10. フォークなどで底に空気穴を開け、生地を冷蔵庫で30分ほど休ませます。生地の上にベーキングシートを敷き、重り(乾燥豆などで代用できます)を乗せ、170℃のオーブンで10分ほど空焼きします。。
11. ピスタチオをフードプロセッサで粉末状にし、砂糖を加えて少ししっとりするまでさらに回します。
12.7のカスタードクリームを軽く混ぜ戻し、8のアーモンドクリームを混ぜ入れます。ここにピスタチオペーストを少しずつすり混ぜていきます。

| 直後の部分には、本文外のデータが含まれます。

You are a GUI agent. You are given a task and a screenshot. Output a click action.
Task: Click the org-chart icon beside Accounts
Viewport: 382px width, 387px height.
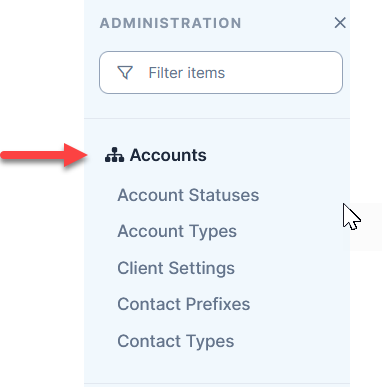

13. 粗熱がとれたタルト生地に、12のピスタチオクリームを詰め(生地の3分の2程度の高さ)ブラックベリーをたっぷり散らし、170℃のオーブンで20分程度焼きます。
14. 冷めたら粉糖を振り、クレームフレッシュやバニラアイスクリームなどを添えていただきます。
及川けい子
2年ほど前より料理ブログ(英語)を始める。 料理以上に写真に興味を持つようになり、最近はフォトグラファーとしてのキャリアをスタート。
Suffolk州のBury St Edmunds在住。